2. Percent daily values are based on very shoddy data
Much about what we “know” about nutrition comes from a four-decades-deep dataset called the National Health and Nutrition Examination Survey, or NHANES, which is comprised of self-reported data. And from this, basic correlations emerge, like how high-fat diets are linked to higher weights, and so on. The survey has also given us a picture of what the average human eats. Those values, in turn, are reflected in nutrition policy.
But it turns out that people are horrible about accurately reporting their food intake.
“To say they [the data] are imperfect is the equivalent of saying the Titanic had a floatation problem or a buoyancy problem. These data should not be used,” says Edward Archer, an obesity researcher, who authored a scientific takedown of the NHANES data in the Journal PLOS One.
That’s because people would commonly report levels of food that are incapable of maintaining human life. “In no survey did at least 50 percent of the respondents report plausible [energy intake] values,” Archer and his coauthors concluded in their study.
3. Serving sizes do not reflect reality.
According to the Center for Science in the Public Interest, a watchdog group, data on serving size comes from a 20-year old survey (again, using self-reported data) from the Agriculture Department. “Fourteen newer food consumption data show that consumers are eating larger portion sizes than they did in the 1970s and 1980s,” the center wrote in its 2010 case for nutrition facts reform.
For instance, under current regulations, a serving size of ice cream is half a cup. Try scooping only that amount.
4. Information can be overwhelming.
You can give people numbers, but those numbers may not be salient in terms of changing behavior.
In the 2008 report, GAO found that consumers “generally found nutrition labeling confusing.” And while 30 percent of consumers say they will look at a nutrition label when purchasing an item, an eye-tracking study found that only 9 percent will look at the calorie counts when reading a label.
In 2003, the FDA started researching the problem to try to make the nutrition information more salient. “One consistent finding … was that participants don’t like to do math, and they often make mistakes when determining the caloric and nutritional content of packaged food,” Amy Lando, an FDA researcher said in a podcast. The agency found that consumers were likely to make better decisions when a serving size reflected the container size or when the label had an additional column with the entire caloric count of the container (which may be a hint as to what the new labels will look like).

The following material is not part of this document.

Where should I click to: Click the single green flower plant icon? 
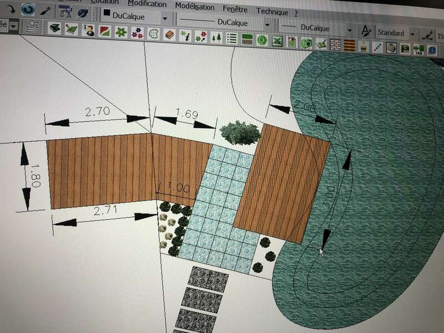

“It appears that information is not one of the main obstacles to people eating well,” Julie Downs, a researcher at Carnegie Mellon University, told me. She led a study that found no changes in behavior after the implementation of calorie counts in a fast-food restaurant. While that’s not the same thing as buying groceries, she thinks the concept carries over.
We don’t think of food in terms of numbers, and it’s hard to put 300 calories in the context of an entire day. It’s even harder, considering that individual factors play a huge role. As Archer explains, “Putting a number on a box isn’t going to tell that person what their body is going to do with the food.” For some people, sodium is a problem, exacerbating high blood pressure. For others, it’s not. Those who are physically active metabolize food differently than those who are more sedentary. And we haven’t even waded into the debate over whether all calories are created equal.
The new recommendations will be released tomorrow. Good luck, FDA.